I just saw a pitch deck for a real estate investment that used the phrase “conservative assumptions.” That’s another phrase that should just go away. No one ever claims the opposite: “This valuation is based on wild assumptions that are really just guesses we picked to make the numbers look good.” Even when that’s how someone built the model — more true than not for most companies — they don’t want to admit it.
The success of your startup is almost certainly unrelated to the number of competitors or how much of the potential market they might get. They can be huge and not making money. It was true in mobile phones for a while: Apple had a relatively small share of the market but made almost all of the profit. Everyone else was fighting a losing battle.

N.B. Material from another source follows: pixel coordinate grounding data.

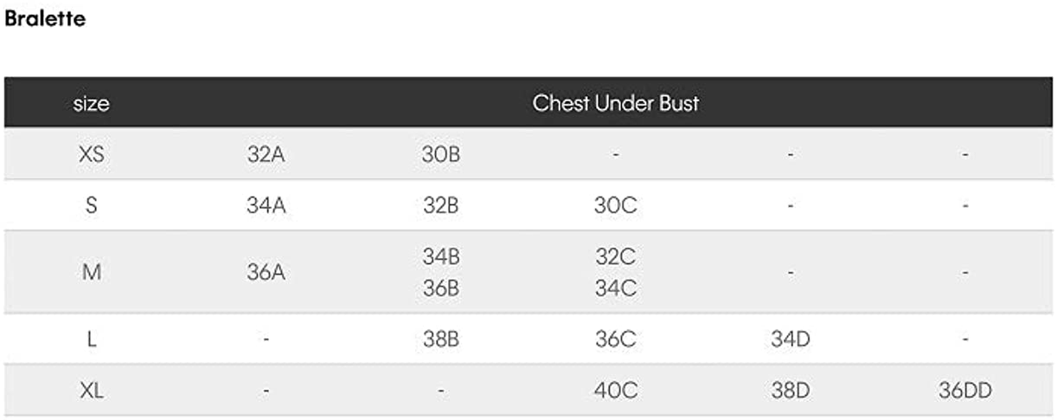The image size is (1057, 420).
Task: Click the 32A cell
Action: click(266, 154)
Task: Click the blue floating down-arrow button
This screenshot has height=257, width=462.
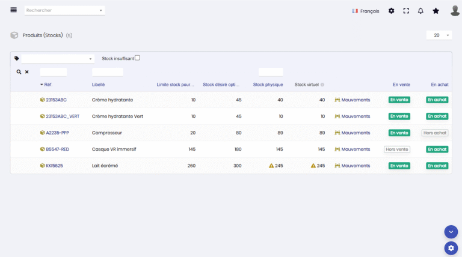Action: [x=451, y=232]
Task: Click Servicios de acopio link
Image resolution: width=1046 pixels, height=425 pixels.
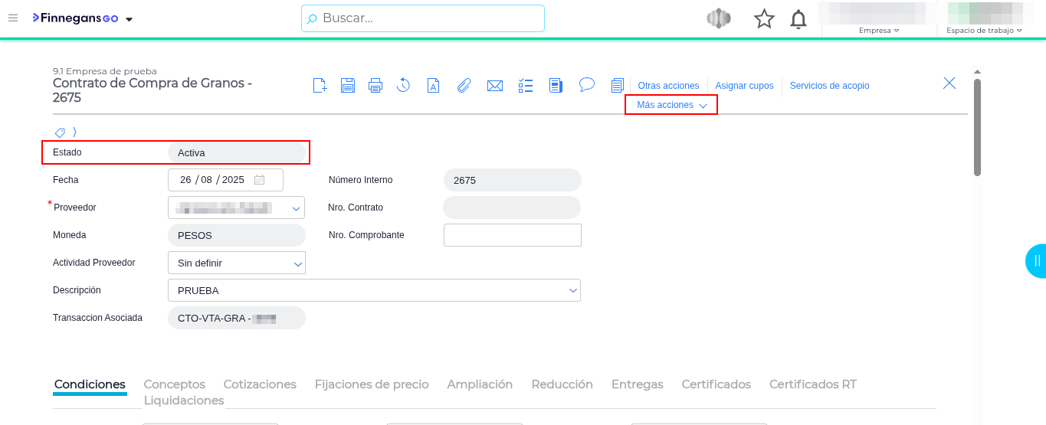Action: [829, 86]
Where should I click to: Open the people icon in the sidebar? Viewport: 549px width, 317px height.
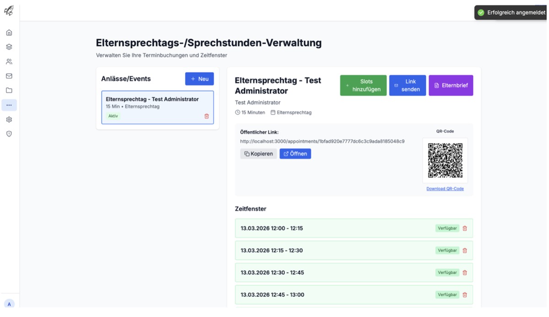[x=9, y=61]
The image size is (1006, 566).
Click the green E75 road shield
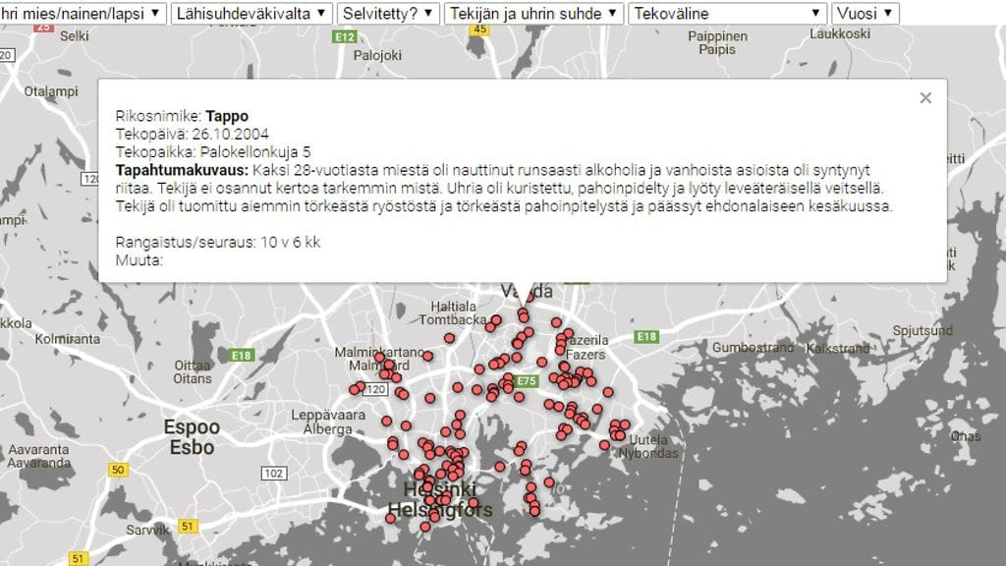click(x=527, y=381)
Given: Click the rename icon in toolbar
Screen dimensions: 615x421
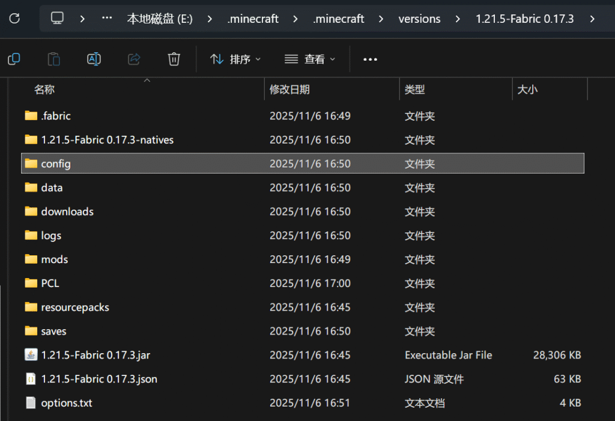Looking at the screenshot, I should [x=94, y=59].
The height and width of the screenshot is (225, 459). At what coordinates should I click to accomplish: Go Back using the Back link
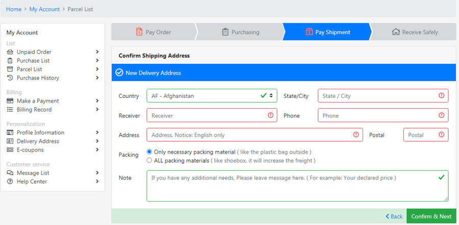(394, 216)
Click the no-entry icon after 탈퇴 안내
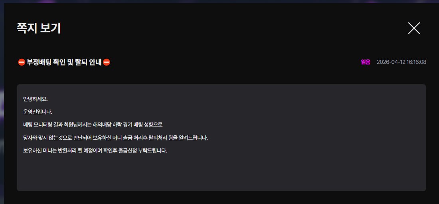The image size is (439, 204). 107,62
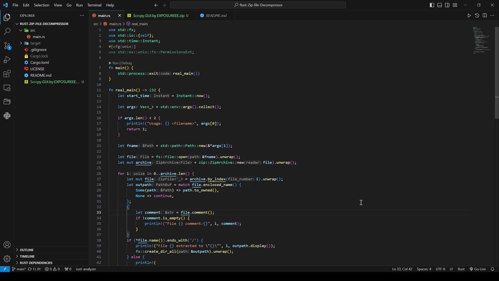Image resolution: width=499 pixels, height=281 pixels.
Task: Open the Accounts menu icon
Action: (7, 245)
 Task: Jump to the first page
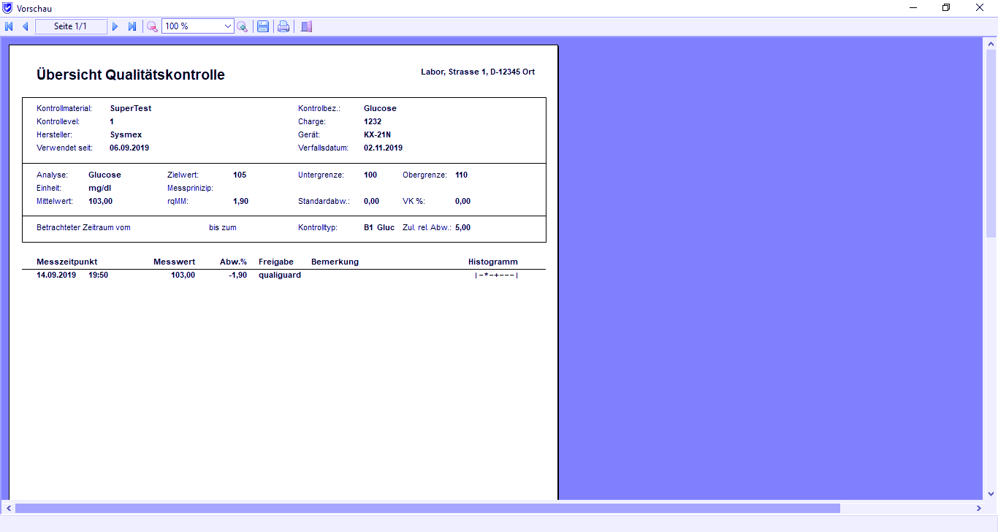click(9, 26)
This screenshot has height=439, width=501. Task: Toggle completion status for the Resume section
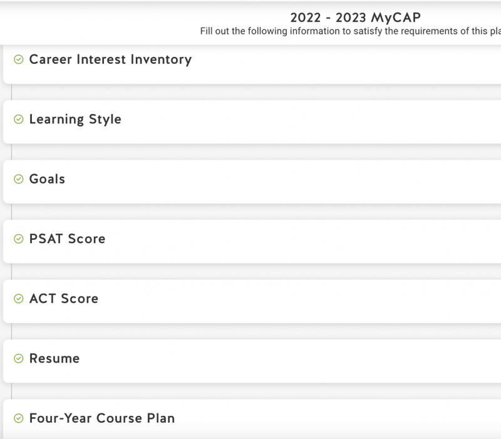18,358
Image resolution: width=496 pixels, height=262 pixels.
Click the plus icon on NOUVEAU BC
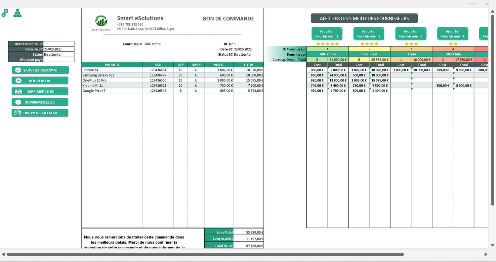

NB. This note is the obligatory reminder that you are in business to make money, not to have buzz or faux traction or users or market share. You’re in business to create free cash flow. You create value for people and your customers pay you for the value you create. If it’s more than it cost you, you make money. If it’s less (you get huge numbers of users selling ten dollar bills for five bucks), you lose money. You can’t do that forever. If you don’t want to make money in your business, you don’t have a business: you have a hobby or a nonprofit (and even nonprofits have to figure out how to be sustainable). If your business doesn’t make money, either you’re doing a bad job or it’s a bad business – not every possible market niche can be filled by the market. The market for Land Rover Defenders at $10k is probably huge, but that’s a bad business because you just can’t get a real Defender out the door at $10k.
I favor clients who have built robust financial models (or asked me to build one for them) because it tells me that they’re focused on ensuring that the business creates free cash flow so the doors can stay open.